WRITTEN PROBLEM:
Convert the data below into a JSON list of strings, with one string for each line and no blank lines. Leave the pictures out.

·····

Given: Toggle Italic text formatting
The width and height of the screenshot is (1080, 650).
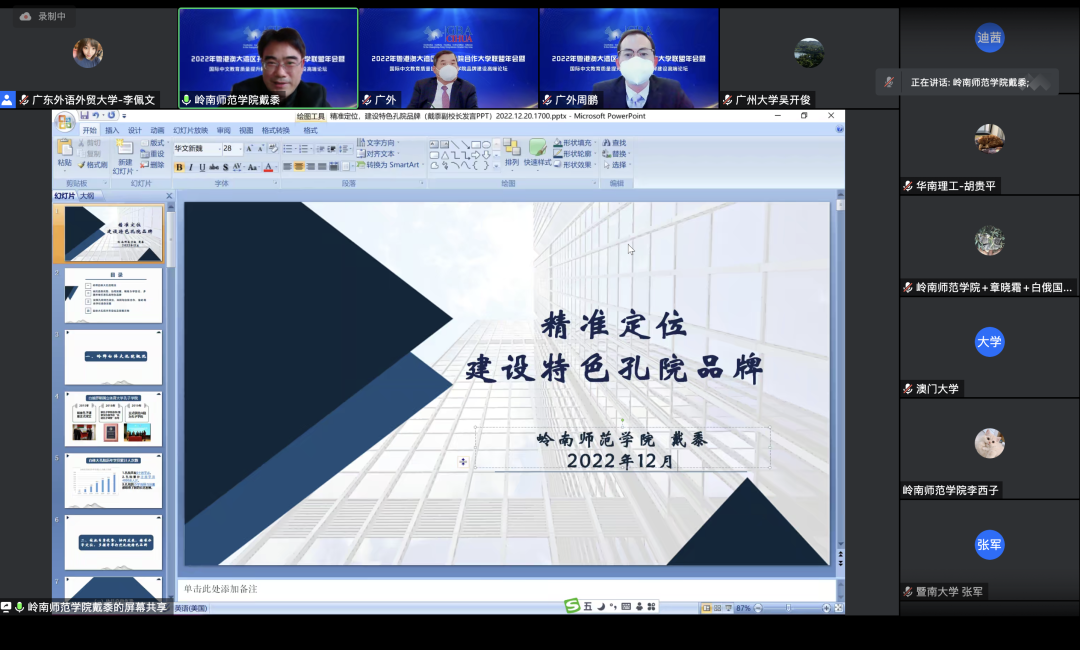Looking at the screenshot, I should [x=191, y=167].
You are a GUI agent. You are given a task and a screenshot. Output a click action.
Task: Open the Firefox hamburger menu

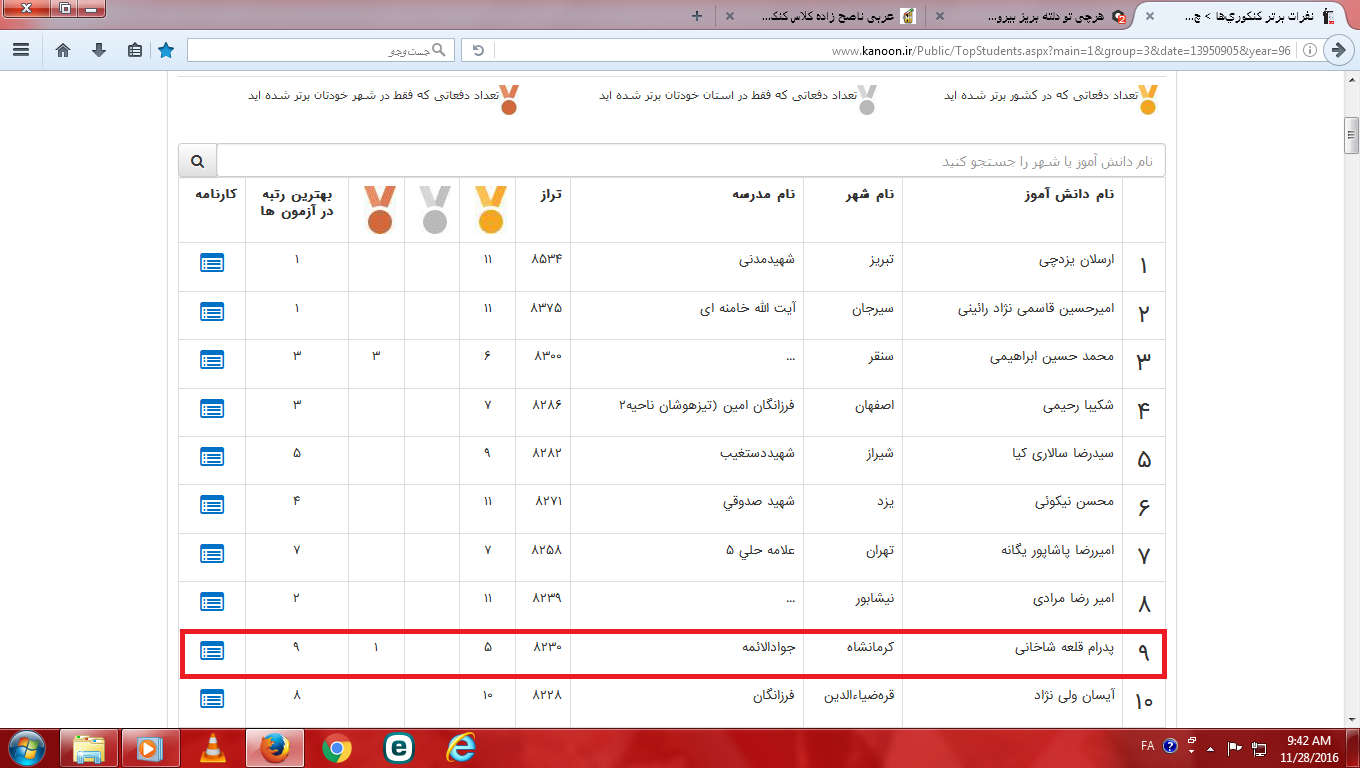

·····

RESULT OF THE EXERCISE:
[
  "Given: Toggle Italic text formatting",
  "The width and height of the screenshot is (1080, 650).",
  "Looking at the screenshot, I should [x=191, y=167].",
  "You are a GUI agent. You are given a task and a screenshot. Output a click action.",
  "Task: Open the Firefox hamburger menu"
]